## Assignment
Make an exact copy of the entries below.
##### Data section #####
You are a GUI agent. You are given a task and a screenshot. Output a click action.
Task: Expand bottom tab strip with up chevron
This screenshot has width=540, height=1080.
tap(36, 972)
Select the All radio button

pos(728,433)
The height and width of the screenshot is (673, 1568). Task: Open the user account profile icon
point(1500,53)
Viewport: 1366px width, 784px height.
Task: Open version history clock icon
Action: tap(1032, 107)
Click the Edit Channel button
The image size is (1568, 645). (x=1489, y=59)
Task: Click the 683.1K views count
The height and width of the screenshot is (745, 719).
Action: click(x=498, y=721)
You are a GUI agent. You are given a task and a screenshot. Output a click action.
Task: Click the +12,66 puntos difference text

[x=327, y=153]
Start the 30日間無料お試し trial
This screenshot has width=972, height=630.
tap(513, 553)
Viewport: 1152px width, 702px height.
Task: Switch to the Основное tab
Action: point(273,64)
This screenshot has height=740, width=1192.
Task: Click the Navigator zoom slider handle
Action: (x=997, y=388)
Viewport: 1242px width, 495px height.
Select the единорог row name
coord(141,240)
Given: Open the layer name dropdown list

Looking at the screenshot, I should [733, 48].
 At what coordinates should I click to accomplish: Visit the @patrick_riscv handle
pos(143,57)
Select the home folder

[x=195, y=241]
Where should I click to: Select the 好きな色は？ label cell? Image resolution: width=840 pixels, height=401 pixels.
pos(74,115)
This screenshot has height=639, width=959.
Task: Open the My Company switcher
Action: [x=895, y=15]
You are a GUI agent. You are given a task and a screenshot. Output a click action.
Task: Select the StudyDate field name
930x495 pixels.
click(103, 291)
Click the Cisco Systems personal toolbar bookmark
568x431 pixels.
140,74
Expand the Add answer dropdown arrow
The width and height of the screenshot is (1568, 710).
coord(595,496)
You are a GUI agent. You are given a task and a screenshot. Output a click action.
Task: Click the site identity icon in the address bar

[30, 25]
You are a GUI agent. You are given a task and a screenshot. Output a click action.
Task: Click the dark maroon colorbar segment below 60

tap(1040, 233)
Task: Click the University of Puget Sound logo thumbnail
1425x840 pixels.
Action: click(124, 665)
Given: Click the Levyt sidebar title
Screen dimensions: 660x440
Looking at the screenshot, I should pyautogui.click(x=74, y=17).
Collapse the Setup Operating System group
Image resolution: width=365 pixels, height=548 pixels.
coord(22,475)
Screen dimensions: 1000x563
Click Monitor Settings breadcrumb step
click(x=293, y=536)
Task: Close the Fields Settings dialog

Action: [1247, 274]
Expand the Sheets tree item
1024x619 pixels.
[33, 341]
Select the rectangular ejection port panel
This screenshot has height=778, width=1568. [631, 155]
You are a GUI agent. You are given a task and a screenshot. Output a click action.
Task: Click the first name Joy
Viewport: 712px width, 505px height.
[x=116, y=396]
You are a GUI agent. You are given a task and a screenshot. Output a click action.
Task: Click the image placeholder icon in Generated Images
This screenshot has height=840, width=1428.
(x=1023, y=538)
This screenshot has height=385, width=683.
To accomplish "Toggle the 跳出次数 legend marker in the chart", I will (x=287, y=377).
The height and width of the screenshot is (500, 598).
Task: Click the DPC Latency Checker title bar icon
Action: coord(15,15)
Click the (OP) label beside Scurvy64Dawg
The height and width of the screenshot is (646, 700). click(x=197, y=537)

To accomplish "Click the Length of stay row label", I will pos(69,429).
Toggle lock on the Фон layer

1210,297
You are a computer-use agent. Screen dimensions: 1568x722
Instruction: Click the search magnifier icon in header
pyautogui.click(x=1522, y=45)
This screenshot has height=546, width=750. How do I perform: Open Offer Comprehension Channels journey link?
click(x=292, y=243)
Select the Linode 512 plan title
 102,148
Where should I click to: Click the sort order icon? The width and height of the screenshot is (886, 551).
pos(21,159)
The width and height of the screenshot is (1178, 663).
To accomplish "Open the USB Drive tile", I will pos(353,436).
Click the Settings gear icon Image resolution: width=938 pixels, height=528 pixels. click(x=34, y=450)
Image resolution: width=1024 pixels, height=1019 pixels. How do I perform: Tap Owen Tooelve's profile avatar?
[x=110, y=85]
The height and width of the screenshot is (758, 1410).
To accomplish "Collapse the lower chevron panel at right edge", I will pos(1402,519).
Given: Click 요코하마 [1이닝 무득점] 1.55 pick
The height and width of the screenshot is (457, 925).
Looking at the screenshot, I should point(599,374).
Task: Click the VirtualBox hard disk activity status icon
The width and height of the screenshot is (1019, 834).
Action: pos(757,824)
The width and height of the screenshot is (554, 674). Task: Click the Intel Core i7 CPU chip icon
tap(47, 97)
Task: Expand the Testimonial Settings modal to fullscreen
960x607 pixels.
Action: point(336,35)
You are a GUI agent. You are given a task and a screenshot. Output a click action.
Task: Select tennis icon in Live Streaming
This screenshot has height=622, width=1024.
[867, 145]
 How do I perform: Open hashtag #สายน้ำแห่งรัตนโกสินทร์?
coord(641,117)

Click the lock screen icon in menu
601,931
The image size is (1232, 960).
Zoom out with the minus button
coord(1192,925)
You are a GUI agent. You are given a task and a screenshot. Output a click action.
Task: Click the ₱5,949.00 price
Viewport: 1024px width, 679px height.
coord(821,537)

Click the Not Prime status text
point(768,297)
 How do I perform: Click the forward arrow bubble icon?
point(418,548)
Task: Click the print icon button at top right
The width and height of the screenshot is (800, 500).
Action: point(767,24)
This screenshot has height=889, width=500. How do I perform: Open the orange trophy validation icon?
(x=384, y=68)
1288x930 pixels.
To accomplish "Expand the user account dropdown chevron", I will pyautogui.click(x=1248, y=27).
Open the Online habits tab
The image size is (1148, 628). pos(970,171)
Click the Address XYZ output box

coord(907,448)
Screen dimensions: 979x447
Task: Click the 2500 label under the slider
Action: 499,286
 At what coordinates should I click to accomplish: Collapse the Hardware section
#####
## Answer to the exercise
You are a GUI agent. You are given a task and a screenshot. Output a click action.
Task: Expand bottom tab strip with up chevron
This screenshot has width=540, height=1080.
tap(36, 972)
Select the All radio button

pos(728,433)
The height and width of the screenshot is (673, 1568). Task: Open the user account profile icon
point(1500,53)
Viewport: 1366px width, 784px height.
Task: Open version history clock icon
Action: tap(1032, 107)
Click the Edit Channel button
The image size is (1568, 645). (x=1489, y=59)
Task: Click the 683.1K views count
The height and width of the screenshot is (745, 719).
Action: click(x=498, y=721)
You are a GUI agent. You are given a task and a screenshot. Output a click action.
Task: Click the +12,66 puntos difference text

[x=327, y=153]
Start the 30日間無料お試し trial
This screenshot has width=972, height=630.
tap(513, 553)
Viewport: 1152px width, 702px height.
Task: Switch to the Основное tab
Action: point(273,64)
This screenshot has height=740, width=1192.
Task: Click the Navigator zoom slider handle
Action: (x=997, y=388)
Viewport: 1242px width, 495px height.
Select the единорог row name
coord(141,240)
Given: Open the layer name dropdown list

Looking at the screenshot, I should [733, 48].
 At what coordinates should I click to accomplish: Visit the @patrick_riscv handle
pos(143,57)
Select the home folder

[x=195, y=241]
Where should I click to: Select the 好きな色は？ label cell? Image resolution: width=840 pixels, height=401 pixels.
pos(74,115)
This screenshot has height=639, width=959.
Task: Open the My Company switcher
Action: [x=895, y=15]
You are a GUI agent. You are given a task and a screenshot. Output a click action.
Task: Select the StudyDate field name
930x495 pixels.
click(103, 291)
Click the Cisco Systems personal toolbar bookmark
568x431 pixels.
140,74
Expand the Add answer dropdown arrow
The width and height of the screenshot is (1568, 710).
coord(595,496)
You are a GUI agent. You are given a task and a screenshot. Output a click action.
Task: Click the site identity icon in the address bar

[30, 25]
You are a GUI agent. You are given a task and a screenshot. Output a click action.
Task: Click the dark maroon colorbar segment below 60

tap(1040, 233)
Task: Click the University of Puget Sound logo thumbnail
1425x840 pixels.
Action: click(124, 665)
Given: Click the Levyt sidebar title
Screen dimensions: 660x440
Looking at the screenshot, I should pyautogui.click(x=74, y=17).
Collapse the Setup Operating System group
Image resolution: width=365 pixels, height=548 pixels.
coord(22,475)
Screen dimensions: 1000x563
Click Monitor Settings breadcrumb step
click(x=293, y=536)
Task: Close the Fields Settings dialog

Action: [1247, 274]
Expand the Sheets tree item
1024x619 pixels.
[33, 341]
Select the rectangular ejection port panel
This screenshot has height=778, width=1568. [631, 155]
You are a GUI agent. You are given a task and a screenshot. Output a click action.
Task: Click the first name Joy
Viewport: 712px width, 505px height.
[x=116, y=396]
You are a GUI agent. You are given a task and a screenshot. Output a click action.
Task: Click the image placeholder icon in Generated Images
This screenshot has height=840, width=1428.
(x=1023, y=538)
This screenshot has height=385, width=683.
To accomplish "Toggle the 跳出次数 legend marker in the chart", I will (x=287, y=377).
The height and width of the screenshot is (500, 598).
Task: Click the DPC Latency Checker title bar icon
Action: coord(15,15)
Click the (OP) label beside Scurvy64Dawg
The height and width of the screenshot is (646, 700). click(x=197, y=537)

To accomplish "Click the Length of stay row label", I will pos(69,429).
Toggle lock on the Фон layer

1210,297
You are a computer-use agent. Screen dimensions: 1568x722
Instruction: Click the search magnifier icon in header
pyautogui.click(x=1522, y=45)
This screenshot has height=546, width=750. How do I perform: Open Offer Comprehension Channels journey link?
click(x=292, y=243)
Select the Linode 512 plan title
 102,148
Where should I click to: Click the sort order icon? The width and height of the screenshot is (886, 551).
pos(21,159)
The width and height of the screenshot is (1178, 663).
To accomplish "Open the USB Drive tile", I will pos(353,436).
Click the Settings gear icon Image resolution: width=938 pixels, height=528 pixels. click(x=34, y=450)
Image resolution: width=1024 pixels, height=1019 pixels. How do I perform: Tap Owen Tooelve's profile avatar?
[x=110, y=85]
The height and width of the screenshot is (758, 1410).
To accomplish "Collapse the lower chevron panel at right edge", I will pos(1402,519).
Given: Click 요코하마 [1이닝 무득점] 1.55 pick
The height and width of the screenshot is (457, 925).
Looking at the screenshot, I should point(599,374).
Task: Click the VirtualBox hard disk activity status icon
The width and height of the screenshot is (1019, 834).
Action: pos(757,824)
The width and height of the screenshot is (554, 674). Task: Click the Intel Core i7 CPU chip icon
tap(47, 97)
Task: Expand the Testimonial Settings modal to fullscreen
960x607 pixels.
Action: point(336,35)
You are a GUI agent. You are given a task and a screenshot. Output a click action.
Task: Select tennis icon in Live Streaming
This screenshot has height=622, width=1024.
[867, 145]
 How do I perform: Open hashtag #สายน้ำแห่งรัตนโกสินทร์?
coord(641,117)

Click the lock screen icon in menu
601,931
The image size is (1232, 960).
Zoom out with the minus button
coord(1192,925)
You are a GUI agent. You are given a task and a screenshot. Output a click action.
Task: Click the ₱5,949.00 price
Viewport: 1024px width, 679px height.
coord(821,537)

Click the Not Prime status text
point(768,297)
 How do I perform: Click the forward arrow bubble icon?
point(418,548)
Task: Click the print icon button at top right
The width and height of the screenshot is (800, 500).
Action: point(767,24)
This screenshot has height=889, width=500. How do I perform: Open the orange trophy validation icon?
(x=384, y=68)
1288x930 pixels.
To accomplish "Expand the user account dropdown chevron", I will pyautogui.click(x=1248, y=27).
Open the Online habits tab
The image size is (1148, 628). pos(970,171)
Click the Address XYZ output box

coord(907,448)
Screen dimensions: 979x447
Task: Click the 2500 label under the slider
Action: 499,286
 At what coordinates should I click to accomplish: Collapse the Hardware section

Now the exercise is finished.